Step back, reset, go travelling
- Saz
- 29 mar 2017
- Tempo di lettura: 3 min
Originally published on 29/03/2017 on Letteradonna.it, © NEWS 3.0 S.p.A. via Garofalo 31, 20133 Milano - P.IVA 07122950962
Ciao, sono Sara, ho 30 anni e mi sono appena licenziata da un lavoro a tempo indeterminato per viaggiare: direzione Est, prima tappa India. Partirò con il mio fidanzato, Remy (che è un po’ inglese, un po’ americano e un po’ indiano): abbiamo risparmiato abbastanza soldi per stare via tre mesi, poi si vedrà.

L’idea un po’ irresponsabile di lasciare il lavoro per viaggiare liberamente zaino in spalla per me è una novità: non sono mai stata ribelle né avventuriera e ho sempre fatto del mio senso del dovere un vanto. Mi piace ponderare ogni scelta, amo organizzare tutto in anticipo, rischio solo quando non ho niente da perdere. Vivo in Inghilterra da cinque anni e come gli inglesi provo un segreto piacere nel rispettare le regole (e la fila agli sportelli). Negli ultimi dieci anni – i miei twenties, che tanto contribuiscono alla costruzione della nostra identità personale – non mi sono mai fermata un momento: da ogni progetto ne nasceva uno nuovo, ogni obiettivo raggiunto portava a quello successivo.
Poi un anno fa ho iniziato un nuovo lavoro che prometteva essere tutto quello che avevo sempre desiderato, nella città dei miei sogni, Londra: invece è successo che pochi mesi dopo avere messo piede nel nuovo ufficio, una parte di me ha capito che non era lì che voleva stare, dopo tutta quella fatica!

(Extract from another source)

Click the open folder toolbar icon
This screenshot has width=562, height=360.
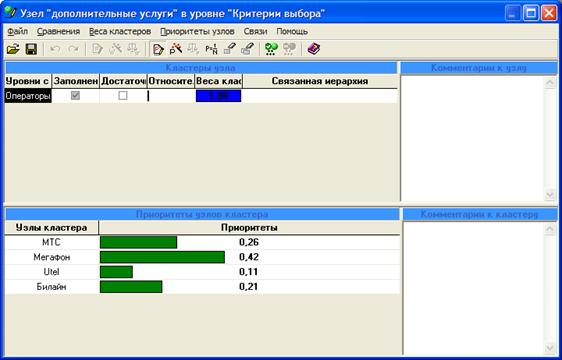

Ci sono rimasta male, me la sono presa con me stessa, con gli altri, e persino con Londra. Pochi mesi dopo è arrivato il tanto atteso quanto temuto compleanno: sono entrata nei dirty thirties con tante candeline da spegnere e l’inevitabile bilancio di vita da analizzare.
Mi sono seduta, mi sono guardata intorno e ho fatto un respiro: ero esausta. Mi è parso di avere scalato montagne per un decennio solo per arrivare in mezzo al vuoto siderale delle ambizioni. Per la prima volta da che ne avessi memoria, non vedevo niente davanti a me oltre quel lavoro che non mi soddisfaceva, non avevo un nuovo obiettivo da raggiungere, una prospettiva che non fosse ilsopravvivere ad altre otto ore in ufficio, giorno dopo giorno, per poi finalmente tornare a casa a imbambolarmi davanti a Netflix. Ho smesso di leggere libri, ho smesso di scrivere, ho smesso di sentirmi ispirata. Ho cambiato persino il mio modo di respirare: tuttora mando ossigeno al cervello tramite piccole boccate d’aria, così affannate che mi sembra di soffocare; semplicemente vegeto.
Ci sono voluti mesi di sofferenza per decidere di rischiare visto che ho tutto da perdere: ho mandato giù l’amaro del senso di colpa e ho deciso di licenziarmi e andare in pausa. Viaggerò liberamente, con leggerezza, senza itinerario prestabilito, e lo farò per liberarmi la mente.
Step back, reset, go travelling.
Non lo so se sto compiendo un suicidio professionale né se Remy sia l’uomo della mia vita. Parto perché voglio ritrovare l’ispirazione, sentirmi libera, ritornare a respirare a grandi boccate d’aria, essere di nuovo entusiasta di quello che faccio, e perché spero di lasciarmi alle spalle tanti timori e piccole manie personali. Parto perché ho deciso di diventare un’irresponsabile a 30 anni, magari non per sempre, giusto il tempo di farmi rimettere a posto dalla paura della libertà.